CHASE CENTER — On the day that Stephen Curry underwent hand surgery, knocking him out for at least three months, the Golden State Warriors’ only other championship veteran, Draymond Green, went down with a sprained left index finger.
Sporting a bandage around his left index finger during his postgame press conference following a 127-110 loss to the San Antonio Spurs, Green said he’d suffered a “ligament thing,” and did not know his status for Saturday night’s game against the Charlotte Hornets.
The 6-foot-6 forward, who will turn 30 in March, fought through a multitude of injuries over the last two seasons. With Curry now out and priorities shifting towards development, it’s unlikely the Warriors march Green out with a bad hand on back-to-back. Head coach Steve Kerr said before the game that he doesn’t intend to grind Green down with Curry out.
Green dealt with a nerve issue in his right elbow in the season opener against the Clippers, and got elbowed in the back on Wednesday, forcing him out for the final two minutes of the first half after his yelping got him a technical.

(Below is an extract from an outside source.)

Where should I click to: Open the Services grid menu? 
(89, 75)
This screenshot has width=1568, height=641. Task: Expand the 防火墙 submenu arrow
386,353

“I definitely don’t want to drive him to the 40-minute mark,” Kerr said. “That’s too much. We have back-to-back and play again tomorrow. We’ll just sort of take it game-by-game and see how he’s doing.”
On Friday, Green turned in the type of game typically expected from him at his best, pulling down eight rebounds, dishing out seven assists and adding a steal in 35 minutes.
“Draymond is the heart beat,” said Damion Lee, who, in his second year with the team and third NBA season, is the most-senior healthy Warrior after Green. “If we have four all-stars out there or just him out there, he will always continue to bring that spirit and bring that energy. He encourages guys, guys are going to make mistakes … I definitely am trying to take some of that load off of Draymond’s back and help talk to guys and bring everybody along.”
Kerr had said that he hoped Green would be able to help shore up a defense that came into the night worst in the NBA (and allowed Patty Mills to score 31, his first 30-point game since Feb. 8, 2014). Green was minus-16 on the night, second only to Alec Burks and Eric Paschall, both of whom finished minus-20.
To shield what’s expected to be the worst defense of the Kerr era, Golden State deployed a zone defense at different points of the game, and will likely continue going forward. If Green — whose greatest virtue is that he can defend all five positions and is tenacious on the ball — has to miss time, it may be the only answer to hide poor defenders like D’Angelo Russell and Jordan Poole.
“I’m sure we’ll play more zone as the year goes on,” Kerr said. “Something that we’ve worked on a little bit at camp in the early part of the season, and just a good way to mix up the defense, and maybe catch a team off-balance a little bit. We didn’t have great success with it tonight, but something that we will probably continue to use.”